Concernant la définition du terme « sensible », la loi se cantonne pour l'heure aux semi-conducteurs les plus évolués, à l'informatique quantique et à certains modèles d'IA pouvant être utilisés par l'armée, les services de renseignements et le cyber-espionnage. Mais ce cadre pourra être étendu plus tard : selon le procédé juridique en vigueur aux États-Unis, le Département du Trésor sera en effet chargé d'appliquer ce décret pour en faire une loi, processus au cours duquel les modalités d'application, mais aussi le champ des technologies impliquées pourra être débattu.

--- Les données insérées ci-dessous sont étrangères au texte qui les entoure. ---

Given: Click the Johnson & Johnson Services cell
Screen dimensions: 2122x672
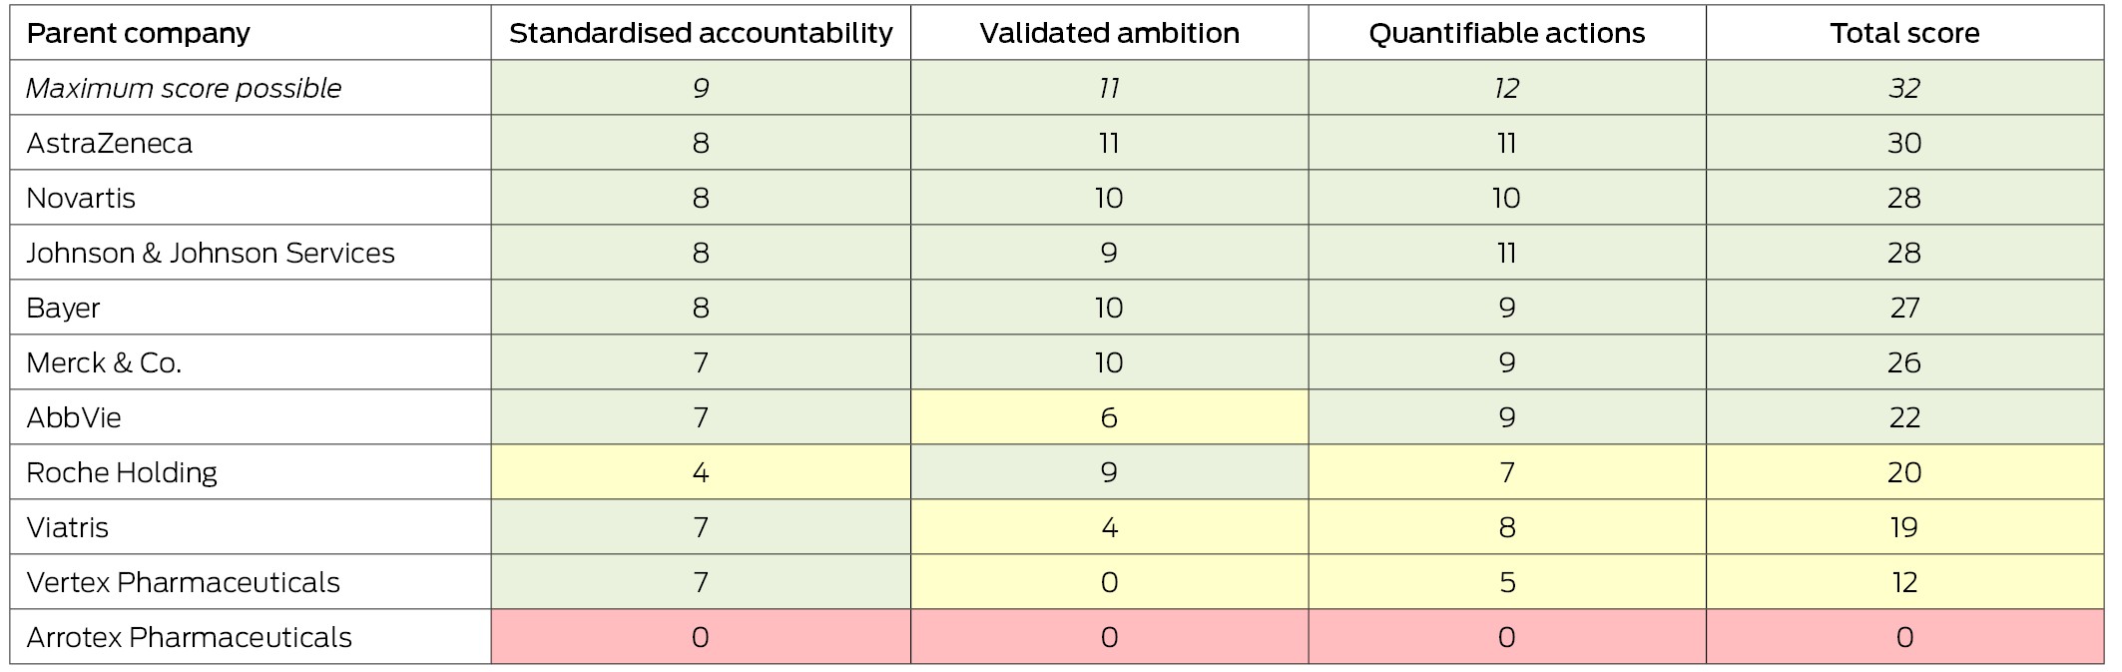Looking at the screenshot, I should pos(211,253).
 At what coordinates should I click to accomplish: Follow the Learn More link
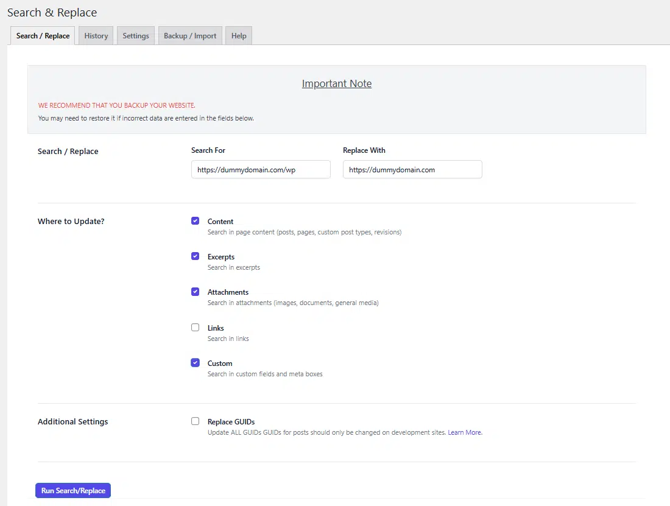pos(465,432)
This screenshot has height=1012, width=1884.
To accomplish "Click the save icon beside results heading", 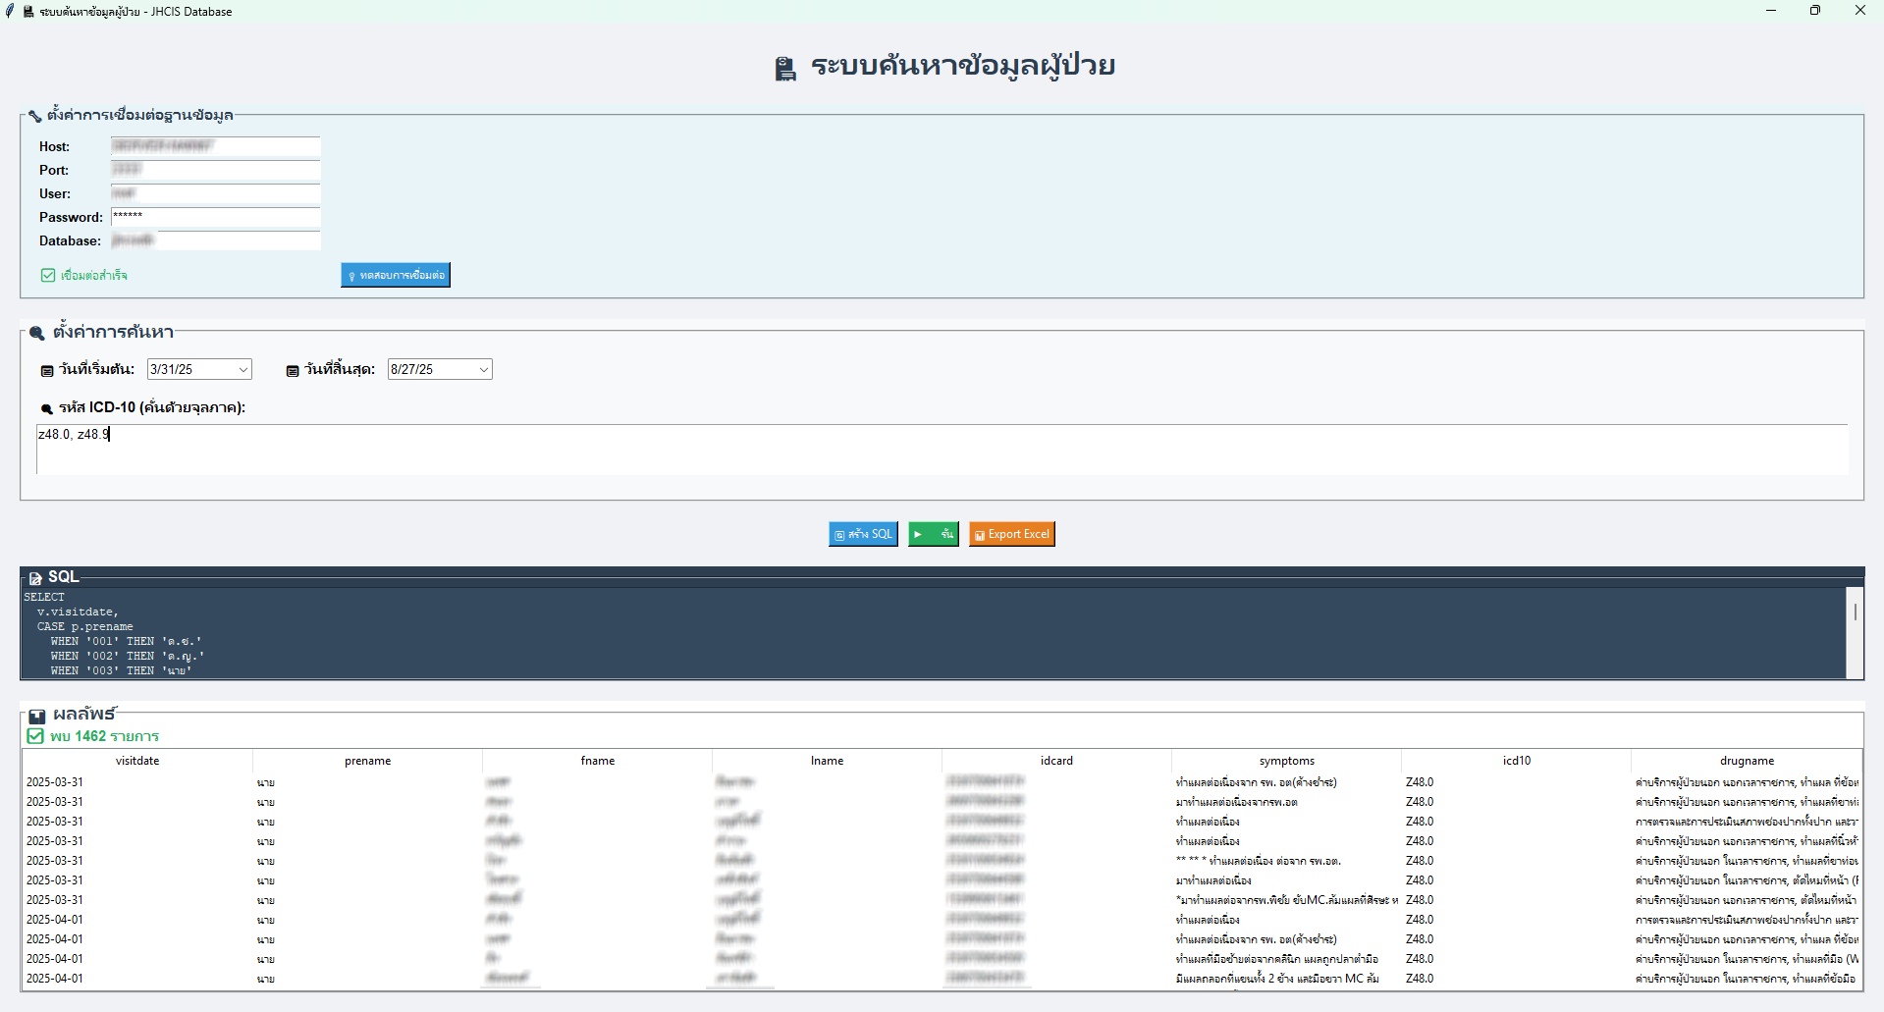I will pyautogui.click(x=37, y=716).
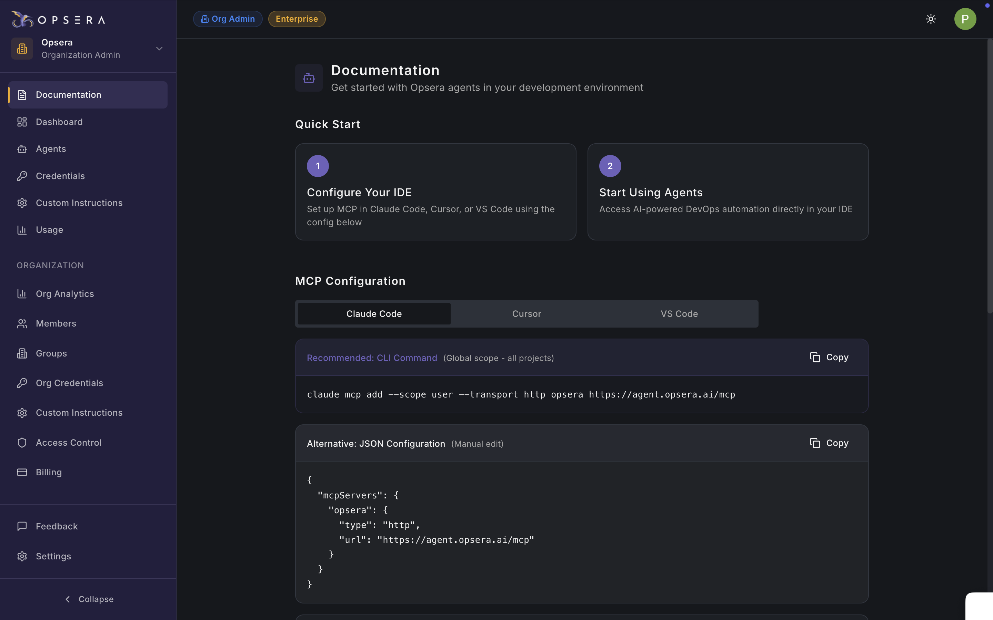This screenshot has height=620, width=993.
Task: Copy the recommended CLI command
Action: 829,357
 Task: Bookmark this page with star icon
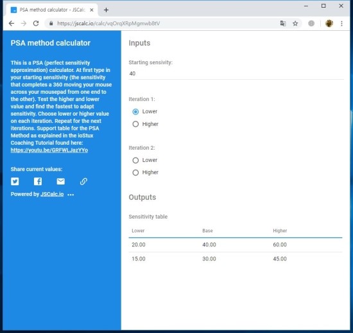pos(295,23)
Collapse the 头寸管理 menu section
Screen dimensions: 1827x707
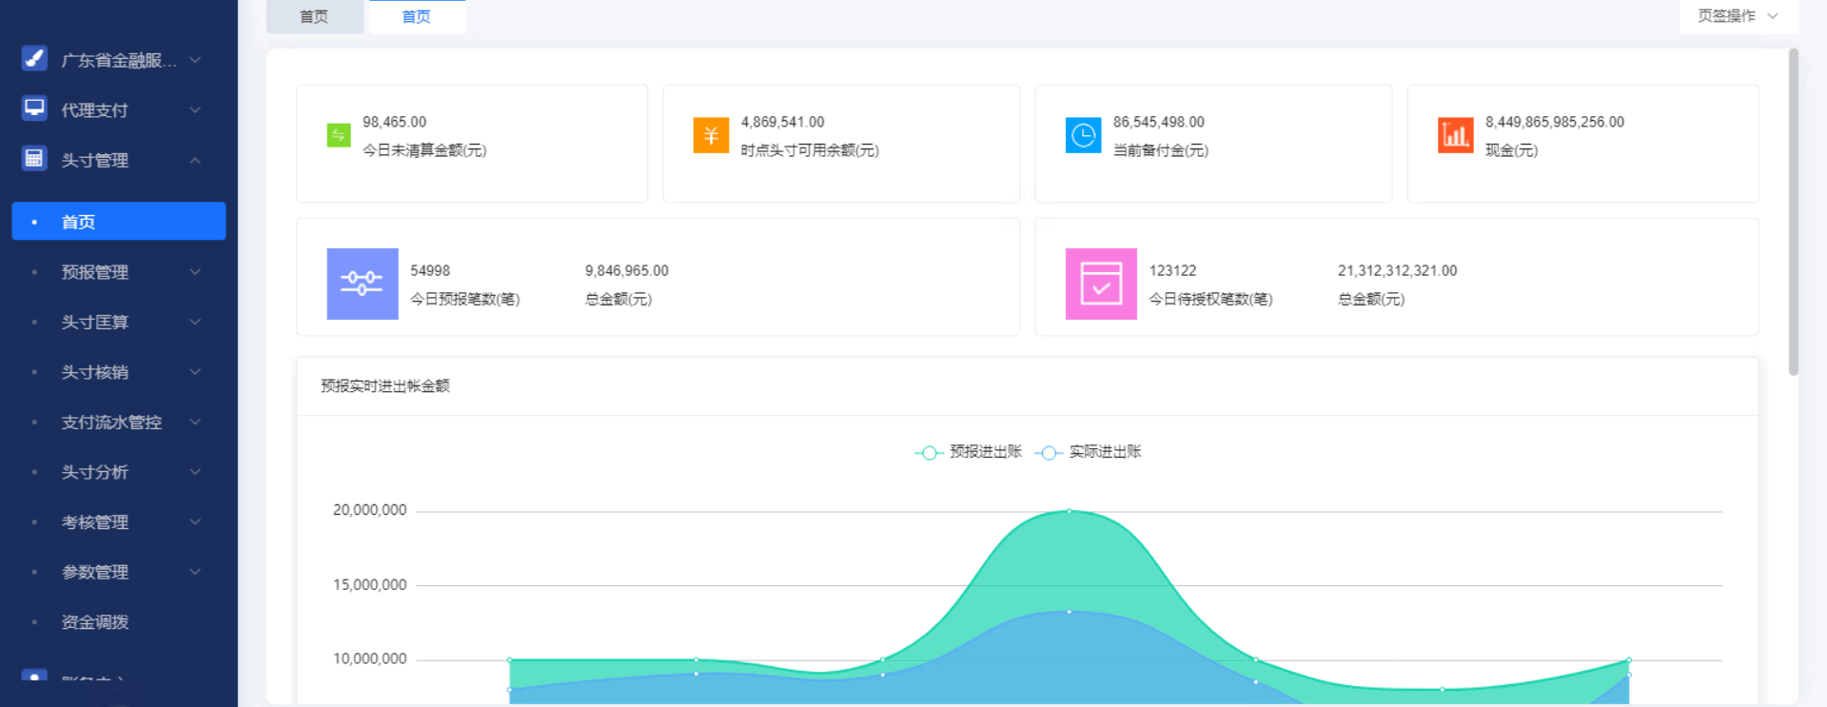[x=119, y=160]
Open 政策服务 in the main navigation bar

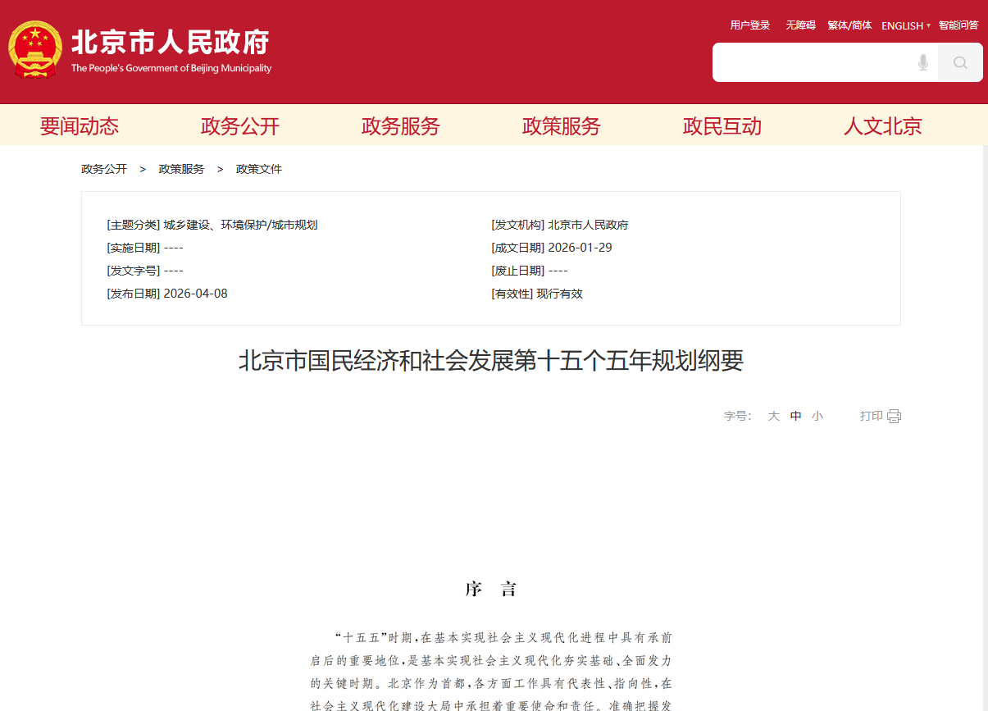[562, 125]
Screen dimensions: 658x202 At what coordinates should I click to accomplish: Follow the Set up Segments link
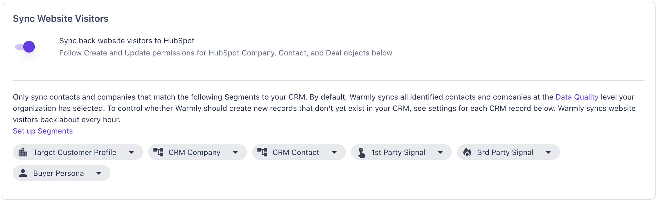tap(43, 131)
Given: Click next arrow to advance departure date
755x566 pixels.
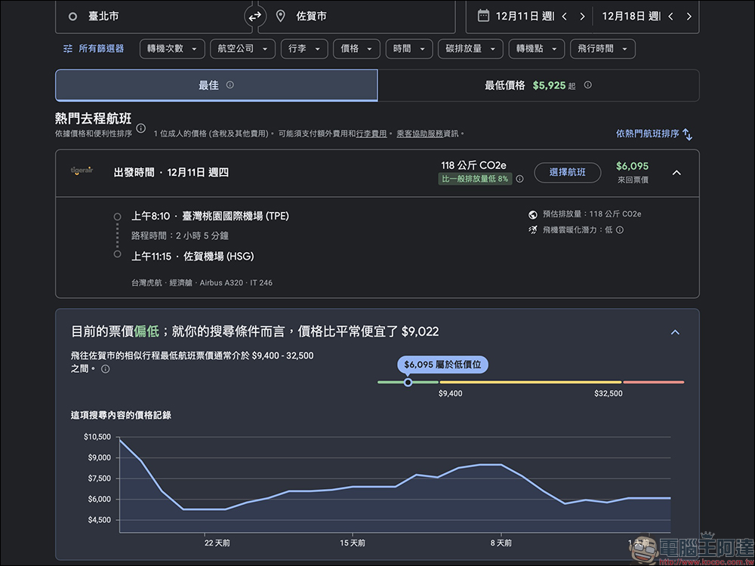Looking at the screenshot, I should (x=583, y=14).
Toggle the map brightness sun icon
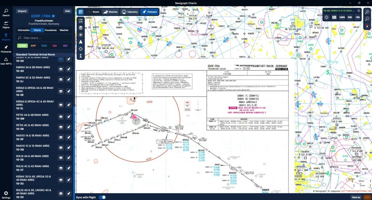The width and height of the screenshot is (372, 200). (x=81, y=34)
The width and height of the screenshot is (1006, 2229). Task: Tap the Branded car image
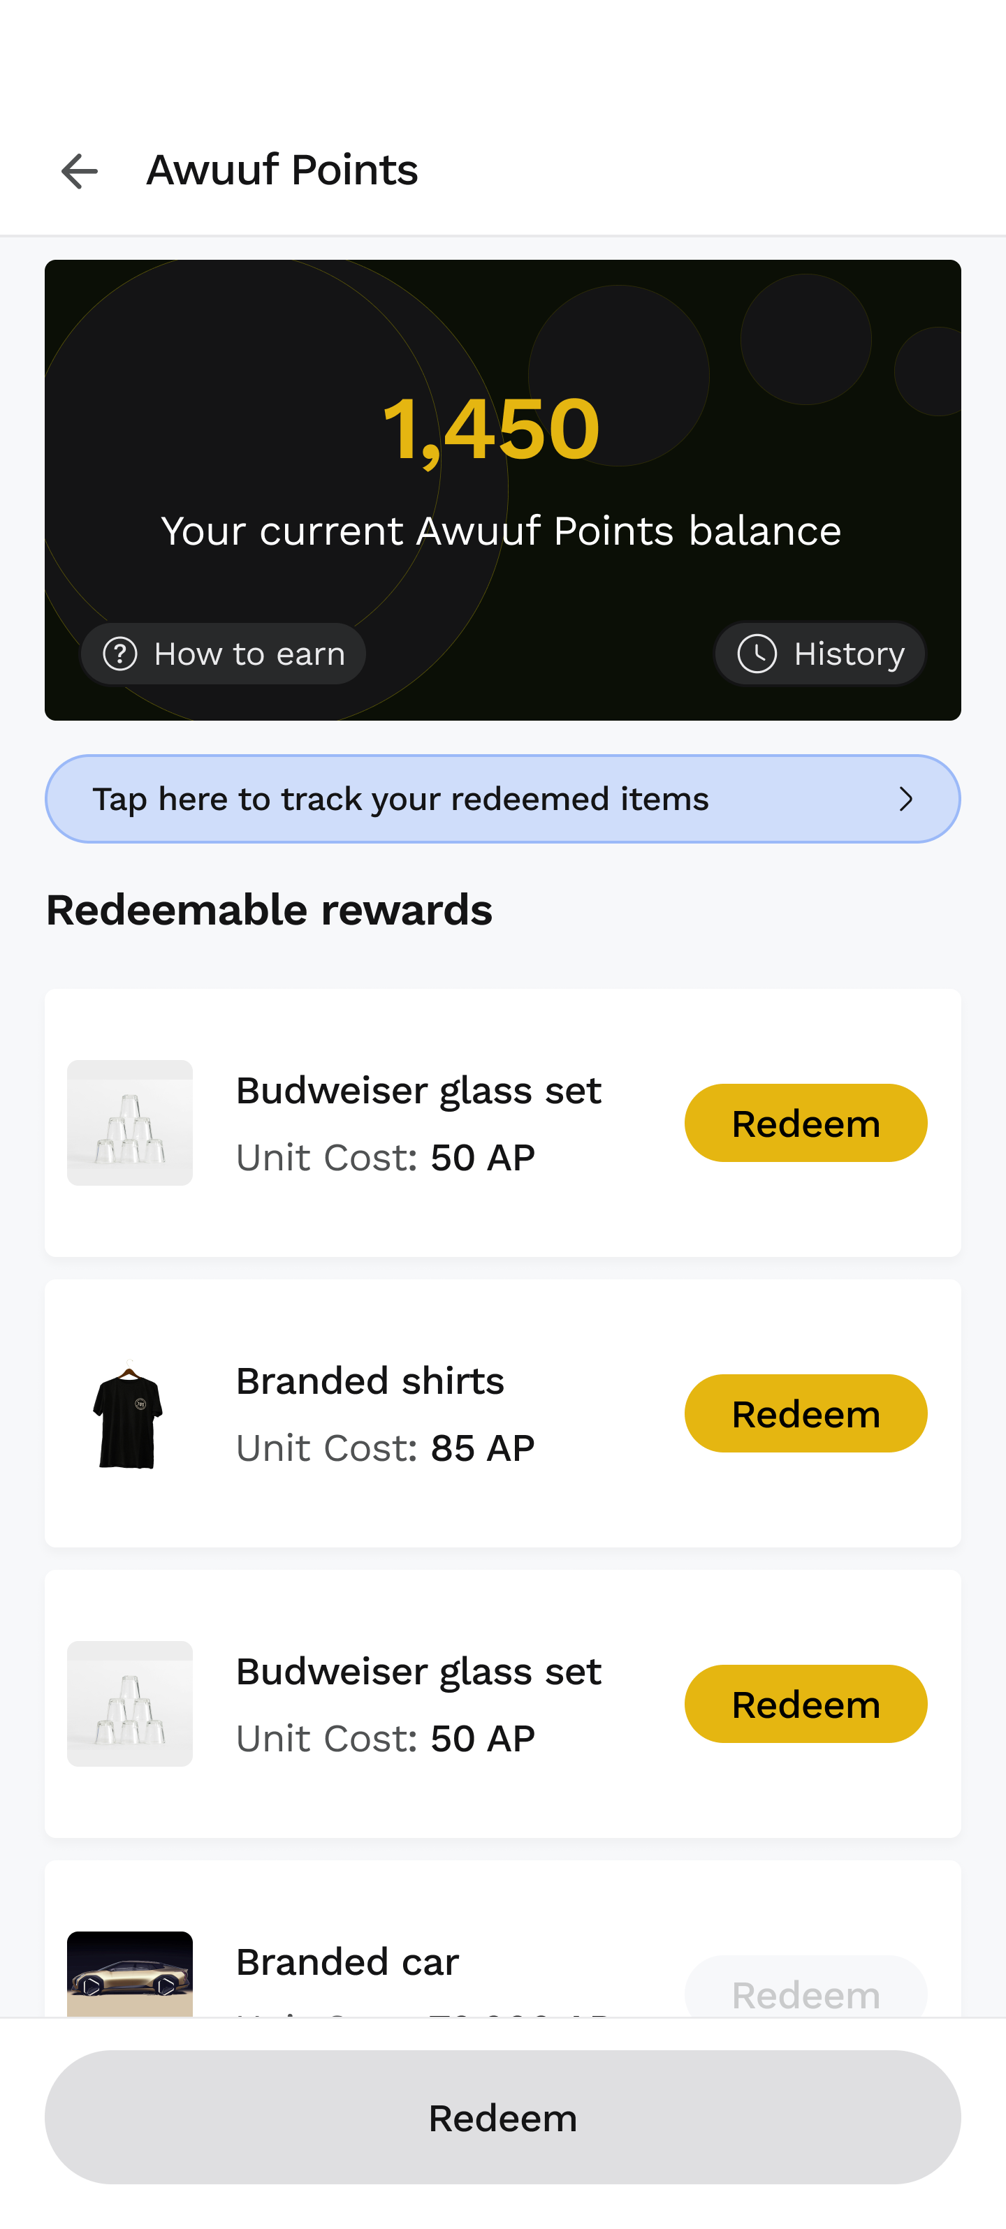tap(130, 1973)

« Si le nombre de technologies concernées est pour l'heure assez restreint, il ne s'agit que de la première étape d'un long cheminement : les mesures annoncées ne prendront pas effet immédiatement, mais d'ici six mois environ, et le cadre d'application pourra d'ici là être élargi », explique Scott Kennedy, expert de la Chine au Center for Strategic and International Studies, un laboratoire d'idées non partisan.

En outre, le décret ne cite pas seulement la Chine, mais potentiellement tout pays constituant une menace. Si pour l'heure seule la Chine est citée (avec Hong Kong et Macau), les mesures pourraient donc à l'avenir être appliquées à d'autres pays.

Craintes sécuritaires légitimes ou guerre économique déguisée ?

Washington semble craindre de plus en plus que Pékin s'approprie la technologie américaine de pointe pour espionner les États-Unis et concevoir des applications militaires susceptibles d'être utilisées contre eux en cas de conflit, alors que les tensions entre les deux puissances sont au plus haut, notamment autour de Taïwan. En octobre 2022, l'administration Biden a restreint l'exportation de semi-conducteurs hauts de gamme, ainsi que des équipements pour les produire, vers l'Empire du Milieu. Les autorités américaines ont également commencé à passer les investissements chinois dans les jeunes pousses américaines au peigne fin, en quête de signes d'espionnage.

Certains accusent toutefois Washington d'utiliser la sécurité nationale comme prétexte pour mener une guerre commerciale contre la Chine et affaiblir ainsi son principal rival économique. Une stratégie commencée sous la présidence Trump, avec une multiplication des taxes à l'importation sur les produits chinois, taxes que son successeur, qui a lancé un vaste programme de réindustrialisation, a largement laissées intactes.

« La Chine dénonce l'usage par les États-Unis de la sécurité nationale pour politiser les échanges commerciaux ainsi que la recherche scientifique et technologique, et s'en servir comme arme économique », a déclaré un porte-parole de l'ambassade chinoise à Washington après que Joe Biden a annoncé sa volonté de limiter certains investissements vers la Chine.

Un constat que partagent Yukon Huang et Geneviève Slosberg, du Carnegie Endowment for International Peace, un laboratoire d'idées non partisan : « les craintes en matière de sécurité servent désormais de justification pour réduire les échanges de l'Amérique avec la Chine et réduire le potentiel de croissance chinois », écrivent-ils.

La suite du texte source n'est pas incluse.